TBMM (AA) - TBMM Kadın Erkek Fırsat Eşitliği Komisyonu Başkanı, AK Parti Edirne Milletvekili Fatma Aksal, CHP'li kadın milletvekillerine, "Her gün teşkilatlarınızda taciz, tecavüz vakaları yaşanırken üç maymunu oynamayacaksınız. HDP'ye gelince kadını ağzına alacak son parti HDP'dir." dedi.
TBMM Genel Kurulunda, HDP'nin, kadına yönelik şiddetin önlenmesi için gerekli tedbirlerin alınması amacıyla genel görüşme açılmasına dair grup önerisi görüşüldü.
İYİ Parti Eskişehir Milletvekili Arslan Kabukcuoğlu, kadına yönelik şiddete son vermek için daha fazla çaba gösterilmesi gerektiğini vurguladı.
CHP Eskişehir Milletvekili Jale Nur Süllü, milletvekillerine, "Kadın cinayetlerinden sizler kendinizi sorumlu hissetmiyor musun? 584 milletvekili olarak bu ülkede yaşayan herkesin canından kadın, erkek olsun sorumluyuz. Kadın konusunun siyaseti mi olur? Vicdanlarınızın sesini dinleyerek 'evet' oyu verin. Verin ki kadınların ölmemesi için tek yürek olarak, milletvekili sorumluluğunu gösterelim, kadınlar bu ülkede öldürülmesin." diye seslendi.
TBMM Kadın Erkek Fırsat Eşitliği Komisyonu Başkanı Fatma Aksal, kadın meselesinin her şeyden önce bir insan meselesi olduğunu, kadına yönelik şiddetin Türkiye'nin milli, manevi değerleriyle asla bağdaşmadığını kaydetti.
Aksal, 2012'de ailenin korunması ve kadına karşı şiddetin önlenmesine dair kanunun yürürlüğe girmesiyle şiddet ile mücadelede önemli mesafe alındığını anlattı. Aksal, Adalet ve İçişleri bakanlıklarınca kanunun etkin yürütülmesi için çıkarılan genelgelerle kadına yönelik şiddetle mücadelede uzmanlaşmış birimler oluştuğunu söyledi.

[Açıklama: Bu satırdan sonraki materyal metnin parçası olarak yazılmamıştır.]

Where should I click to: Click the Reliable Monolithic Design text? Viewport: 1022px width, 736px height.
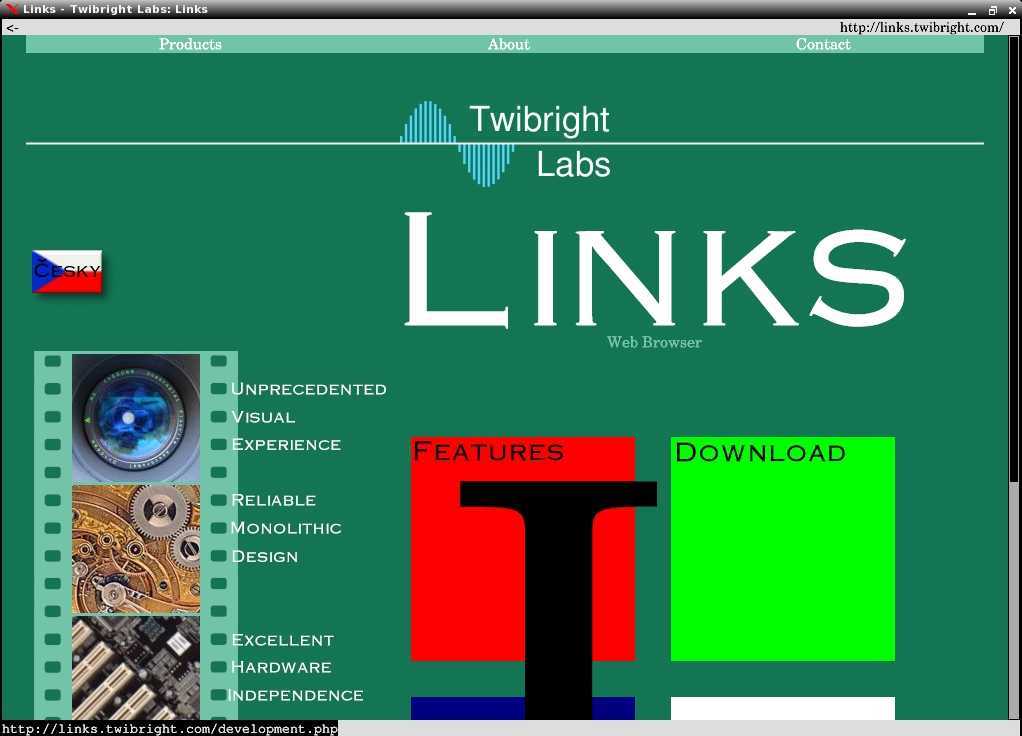pyautogui.click(x=286, y=528)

AK Parti iktidarında bu konuda yapılan çalışmalar hakkında bilgi veren Aksal, şöyle devam etti:
"Kadına yönelik şiddeti, tacizi, tecavüzü önleyeceksek önce samimi olmamız gerekiyor. Bütün milletvekillerini samimiyete davet ediyorum. Özellikle CHP'li kadın milletvekillerine sesleniyorum. Her gün teşkilatlarınızda taciz, tecavüz vakaları yaşanırken üç maymunu oynamayacaksınız. HDP'ye gelince kadını ağzına alacak son parti HDP'dir. Diyarbakır anneleri 512 gündür Diyarbakır İl Başkanlığınızın önünde nöbet tutuyor. Bir anneyi evladından koparmaktan daha büyük şiddet olabilir mi? Kendi çocuklarınız Avrupalarda seyahat ederken gariban Kürt çocuklarını teşkilatlarınız eliyle dağa kaçırıp PKK'lı teröristlere peşkeş çekiyorsunuz."

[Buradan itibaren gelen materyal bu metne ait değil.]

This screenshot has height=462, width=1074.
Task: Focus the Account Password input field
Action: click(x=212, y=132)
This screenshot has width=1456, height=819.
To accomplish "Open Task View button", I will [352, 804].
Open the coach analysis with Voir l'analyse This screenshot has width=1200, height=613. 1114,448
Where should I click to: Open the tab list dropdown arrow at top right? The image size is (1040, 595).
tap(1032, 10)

HDP Grup Başkanvekili Meral Danış Beştaş, sataşma gerekçesiyle söz alarak, "Diyarbakır anneleri sizden önce bizim annemizdir. Bunu ben onlarla konuştum, sohbet ettim ve sonra emniyet gidip onları bir çadıra kapatıp, tehdit ettiler 'HDP milletvekiliyle nasıl konuşursunuz.' diye. O çocukların geri dönmesi için mücadele eden, barış mücadelesi veren biziz. Özel tertibatla orada yıllardır oturtuyorsunuz." diye konuştu.
CHP'li Süllü de "Madem bu kadar iyi iş yapıldı da neden günde üç kadın öldürülüyor? Bunun hesabını verin. İki-üç konu buldunuz şimdi ona tutunuyorsunuz. 'Senin tecavüzcün, benim tecavüzcüm' denilirse buraya çok pislikler ortaya dökülür. İstanbul Sözleşmesi'nin arkasında dimdik duran Canan Kalsın'ı görevden aldınız, Aksal'ı getirdiniz. İstanbul Sözleşmesi'nden korkuyorsunuz. " dedi.

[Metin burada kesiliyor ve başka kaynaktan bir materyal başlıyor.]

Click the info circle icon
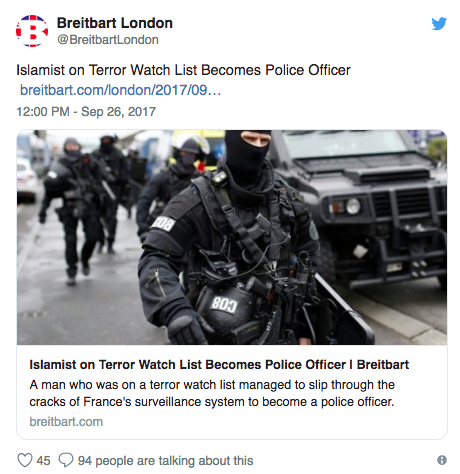The image size is (460, 474). [442, 460]
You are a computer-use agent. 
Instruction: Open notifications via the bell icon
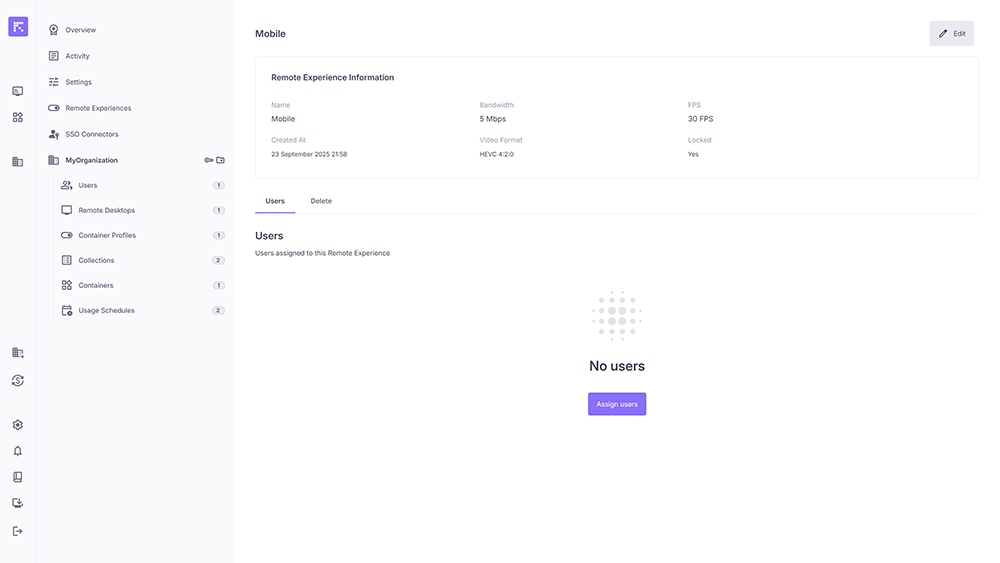pos(17,451)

AK Parti Grup Başkanvekili Mehmet Muş, ne tehdit ne şantajla Diyarbakır annelerini tuttuklarını kaydetti.
Muş, İstanbul Sözleşmesi'ni, AK Parti hükümetinin imzaladığını anımsattı.
AK Parti Diyarbakır Milletvekili Oya Eronat ise Diyarbakır annelerinin, HDP binasında zorla oturtulduğuna dair söylemlere işaret ederek, bir babanın, "Bu parti, Kandil'in askerlik şubesi gibi çalışmış. Çocuklarımızı buradan kaybettik, buradan istiyoruz." dediğini söyledi.
Konuşmaların ardından HDP Grup önerisi kabul edilmedi.